We sit down with EALA producers Amer Ajami and Greg Kasavin to take a look at their nearly complete real-time strategy game, Command & Conquer Red Alert 3.

Electronic Arts Los Angeles dropped by our offices earlier this week with a couple of travel-friendly PCs containing the practically-finished-might-as-well-be-final version of Command & Conquer: Red Alert 3. This was our first time getting an up-close look at the campaign and how it will play out in a co-operative fashion.

It's really cool, actually. The entire campaign can be played by two players simultaneously over the Internet. If you're playing alone, the game doesn't scale down to a smaller solo-style campaign. Instead, it plugs the hole with an AI-based commander. This means that the missions have been built from the ground up with co-operation in mind, so some missions will have the two forces starting out with bases in different areas on the map, letting you plan out attacks thatt hit your enemies from both sides, or quicking working your way up the tech tree by building structures inside each others' build radius, and so on. I got a chance to sit down with two of the game's producers, Amer Ajami and Greg Kasavin, to get a run-through of how it's all going to work by playing through the third mission of the Allied campaign.

Check out this video for more on that and just about everything else we learned about Red Alert 3.


I have to admit, I played pretty poorly and probably would have gotten wiped out if Greg hadn't built some stuff in or near my base. If you want to play efficiently, then there's definitely a lot to consider at any given time. Every unit in Red Alert 3 has a secondary mode that you can toggle by clicking a button on-screen or by pressing the F key. Since that seems pretty important, my antiquated Red Alert 1-era tactics of "create a mixed force of units and roll around the map mindlessly blowing stuff up as one big mess of dudes" probably won't fly too well when things get hectic and specific mode changes (such as a handy lockdown mode that can stop those pesky Soviet tesla coils from firing) are required.

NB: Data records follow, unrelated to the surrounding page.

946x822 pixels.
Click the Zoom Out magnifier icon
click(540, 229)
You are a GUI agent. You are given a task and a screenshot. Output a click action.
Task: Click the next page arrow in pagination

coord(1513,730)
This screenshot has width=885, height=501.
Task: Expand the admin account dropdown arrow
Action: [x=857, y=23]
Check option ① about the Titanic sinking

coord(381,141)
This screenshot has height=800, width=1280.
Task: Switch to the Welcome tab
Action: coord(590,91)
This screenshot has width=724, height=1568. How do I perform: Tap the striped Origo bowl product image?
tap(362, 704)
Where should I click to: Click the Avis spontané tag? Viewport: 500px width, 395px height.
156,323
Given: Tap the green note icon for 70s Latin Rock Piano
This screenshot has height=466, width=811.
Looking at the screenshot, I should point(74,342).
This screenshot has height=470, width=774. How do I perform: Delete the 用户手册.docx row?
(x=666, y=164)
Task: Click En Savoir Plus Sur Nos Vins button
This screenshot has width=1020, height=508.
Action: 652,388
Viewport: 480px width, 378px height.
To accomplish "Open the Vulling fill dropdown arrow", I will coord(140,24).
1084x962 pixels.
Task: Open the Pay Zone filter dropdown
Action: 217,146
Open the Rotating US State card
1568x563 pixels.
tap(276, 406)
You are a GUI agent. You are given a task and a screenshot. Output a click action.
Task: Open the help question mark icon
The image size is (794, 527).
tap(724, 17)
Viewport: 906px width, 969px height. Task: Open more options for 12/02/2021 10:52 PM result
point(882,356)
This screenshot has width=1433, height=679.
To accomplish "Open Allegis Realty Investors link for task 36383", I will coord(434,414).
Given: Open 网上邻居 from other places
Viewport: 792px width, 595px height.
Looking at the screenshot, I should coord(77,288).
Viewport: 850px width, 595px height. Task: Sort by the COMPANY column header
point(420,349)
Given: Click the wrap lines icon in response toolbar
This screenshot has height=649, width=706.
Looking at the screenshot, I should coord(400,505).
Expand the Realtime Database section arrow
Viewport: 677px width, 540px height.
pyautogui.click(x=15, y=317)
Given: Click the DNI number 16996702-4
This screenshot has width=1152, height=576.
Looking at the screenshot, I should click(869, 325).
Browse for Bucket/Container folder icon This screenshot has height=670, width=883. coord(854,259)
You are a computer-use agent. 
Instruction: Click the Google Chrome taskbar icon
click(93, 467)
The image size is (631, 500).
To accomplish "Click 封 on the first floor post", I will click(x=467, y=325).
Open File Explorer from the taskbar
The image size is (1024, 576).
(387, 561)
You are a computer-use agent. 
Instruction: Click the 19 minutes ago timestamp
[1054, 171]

That also probably means that I don't stand any chance at all online. I don't know if you went out and downloaded the multiplayer beta that was released, but it was a potent reminder that the people who have continued to play real-time strategy games over the years are total savages in multiplayer matches. I'd be barely making my way up the tech tree only to succumb to hastily thrown-together rushes in minutes. Dudes are good. Scratch that. I am not very good.

But I'm not too worried about my multiplayer skills, as this brief brush with the campaign has me really excited to play the final product. The cast appears to be terrific and the cutscenes that I've seen so far appear to be exactly the sort of "taking it seriously because that makes it way funny" stuff that the game needs. Watching how this new, completely reset story unfolds and the personality of the different units and factions will be at least half the fun for me.

While they were here, we pulled Amer and Greg into our audio studio (you know, the tables around back?) and recorded a little Bonus Bombcast with them to talk about the development of the game and the roles they played in its creation. Be sure to check that out to receive the full effects of our Red Alert 3 coverage. The game is scheduled to hit shelves on 10/28 for PC and 11/11 for the Xbox 360.